What They Were Doing

What with Memorial Day followed rather abruptly by the big 70th D-Day celebrations, the public's interest is focused on patriotism which is as it should be -- VA scandal and L'Affaire Bergdah anyone?

I reviewed Carl Sferrazza Anthony's book "First Ladies" previously, but I also said I'd get back to it.  We're back.

Anthony very cleverly keeps us abreast of times in the White House by telling us what the former and someday First Ladies were doing at the incumbent's time.  For example: 

World War II   Mamie is the First Lady and Ike is in Europe.  Edith Wilson, Woodrow's widow, joined her at Red Cross events.  Pat Nixon was newly arrived in Washington after urging Richard to become a part of the Office of Price Administration where she also worked.  A lack of servants at Hammersmith Farm meant the Jackie Bouvier had to pick up the slack by gardening, learning housekeeping and doing the cooking for friends.  No more "Cook we'll be 12 at lunch today."

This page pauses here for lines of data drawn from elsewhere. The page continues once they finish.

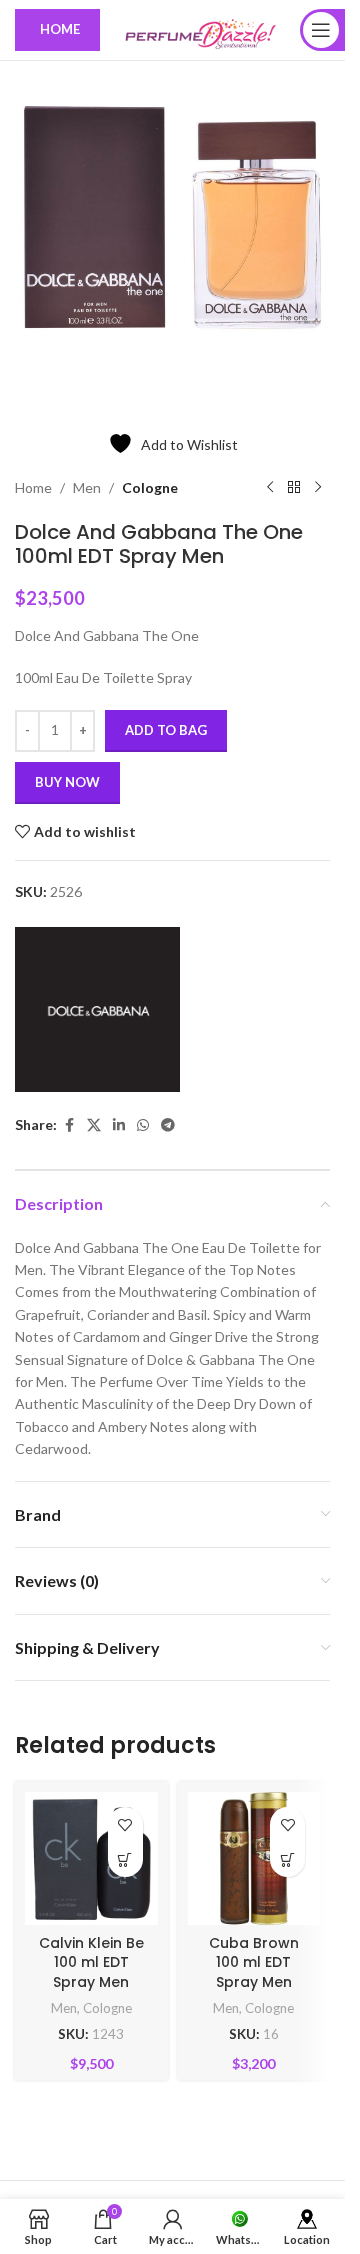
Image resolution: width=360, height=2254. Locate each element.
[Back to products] (294, 473)
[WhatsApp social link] (143, 1110)
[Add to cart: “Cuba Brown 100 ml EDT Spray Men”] (287, 1844)
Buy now (67, 767)
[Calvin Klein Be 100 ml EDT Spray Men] (91, 1843)
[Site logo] (200, 28)
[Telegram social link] (168, 1110)
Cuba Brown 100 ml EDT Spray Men (254, 1947)
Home (33, 472)
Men (87, 472)
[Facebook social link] (69, 1110)
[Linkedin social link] (119, 1110)
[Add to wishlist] (125, 1809)
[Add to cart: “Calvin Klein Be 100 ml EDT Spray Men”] (125, 1844)
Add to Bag (166, 715)
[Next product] (318, 473)
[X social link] (94, 1110)
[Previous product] (270, 473)
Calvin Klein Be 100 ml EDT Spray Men (91, 1947)
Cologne (150, 472)
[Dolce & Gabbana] (97, 994)
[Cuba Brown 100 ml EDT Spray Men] (254, 1843)
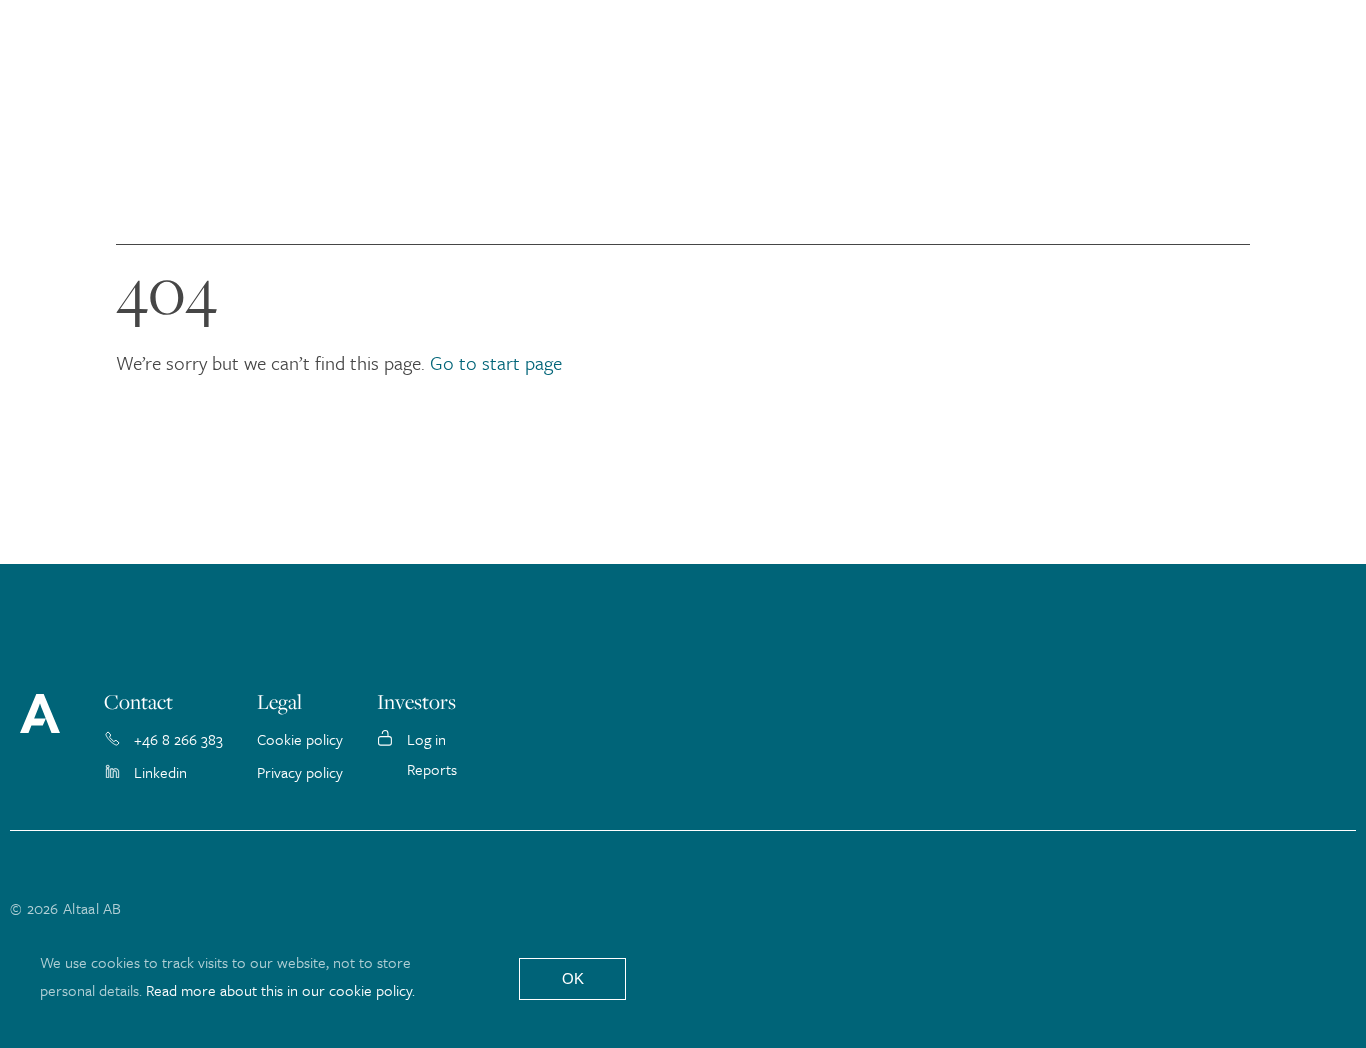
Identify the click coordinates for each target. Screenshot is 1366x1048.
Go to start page (496, 362)
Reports (432, 769)
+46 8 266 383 (178, 739)
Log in (426, 739)
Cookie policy (300, 739)
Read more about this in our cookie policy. (280, 990)
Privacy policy (300, 772)
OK (573, 978)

Harry Truman desegregated the Army but Jackie Bouvier resented that her school, Farmington, did not accept blacks or Jews.  Rosalynn Carter was appalled at the difference in schooling in the South  when a young black girl asked her for homework help.  Betty Bloomer (hadn't married Gerald yet) was nicknamed "The Martha Graham of Grand Rapids" and ran a dance group, ignoring any "color line."

I liked this spotlight on a group portrait.  Perspective is all.